» PROMPT
Skip all pictures. Write out the data below from its first line through the line that contains "Task: Click the ※1組5名様まで note on the poster".

[Stored data entries]
--

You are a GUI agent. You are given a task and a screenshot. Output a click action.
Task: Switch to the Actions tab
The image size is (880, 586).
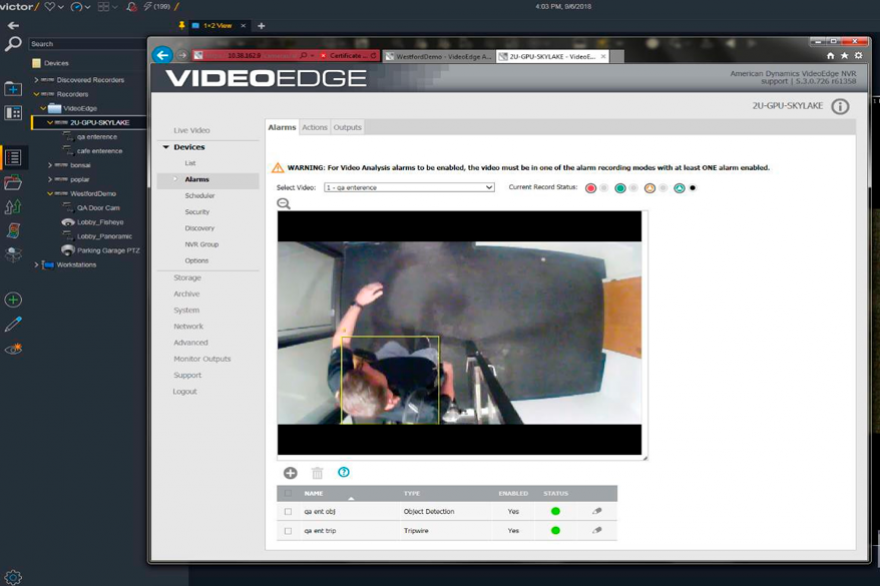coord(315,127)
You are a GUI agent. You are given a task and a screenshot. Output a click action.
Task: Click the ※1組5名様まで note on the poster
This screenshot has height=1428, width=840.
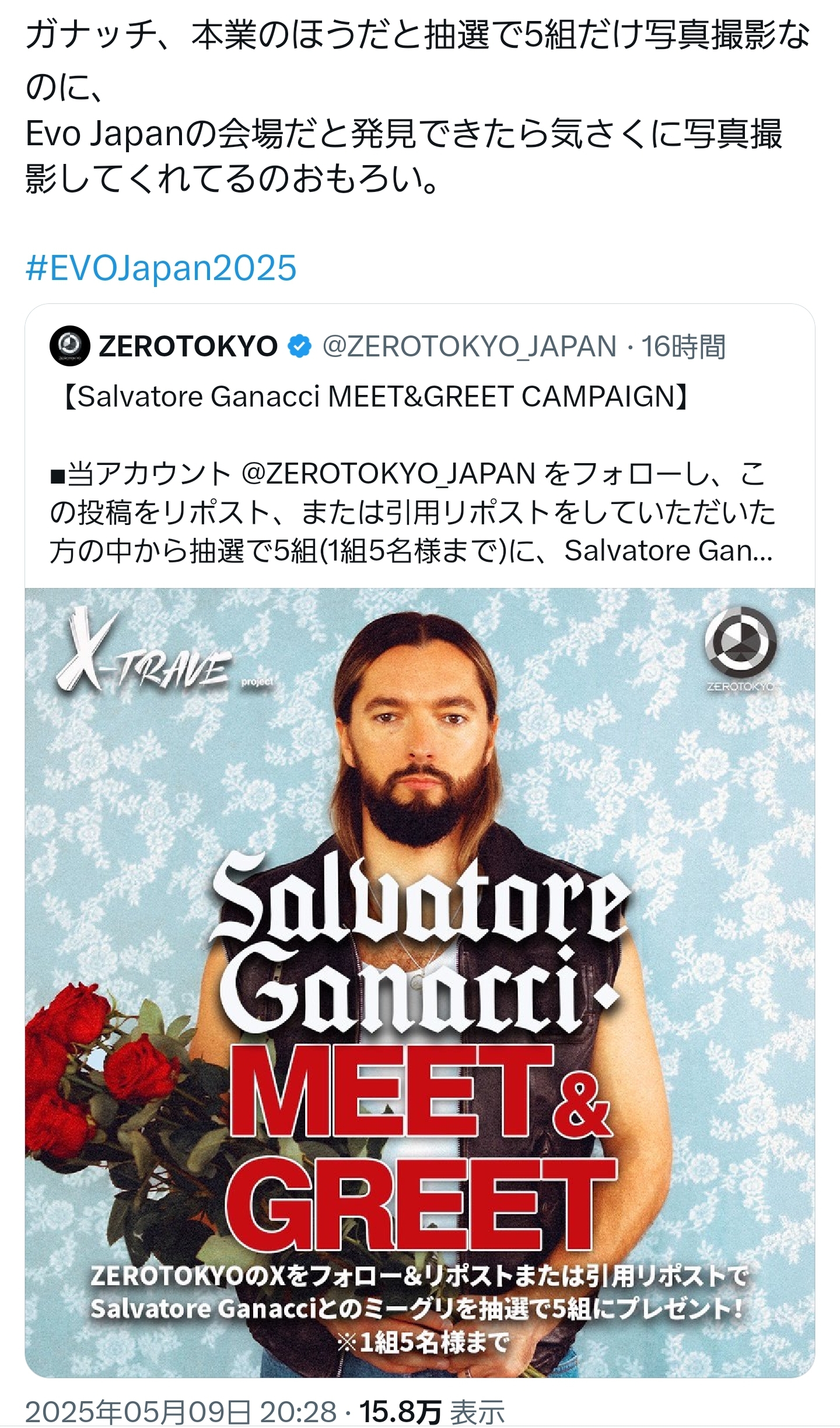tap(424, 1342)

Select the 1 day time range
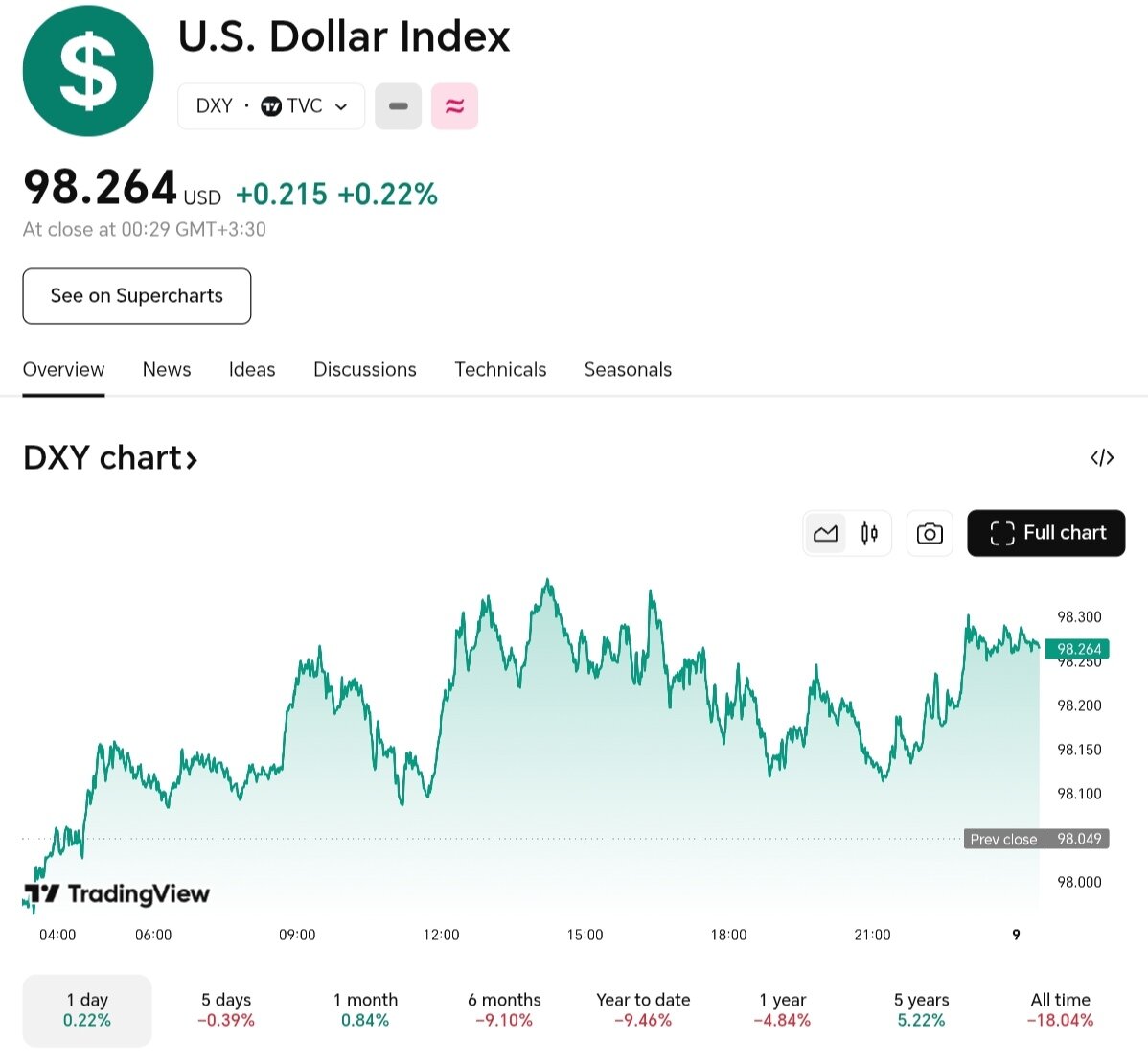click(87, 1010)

--

» WRITTEN ANSWER
You are a GUI agent. You are given a task and a screenshot. Output a click action.
Task: Switch to the Actions tab
The image size is (880, 586).
coord(315,127)
You are a GUI agent. You are given a task and a screenshot. Output a click action.
Task: Click the ※1組5名様まで note on the poster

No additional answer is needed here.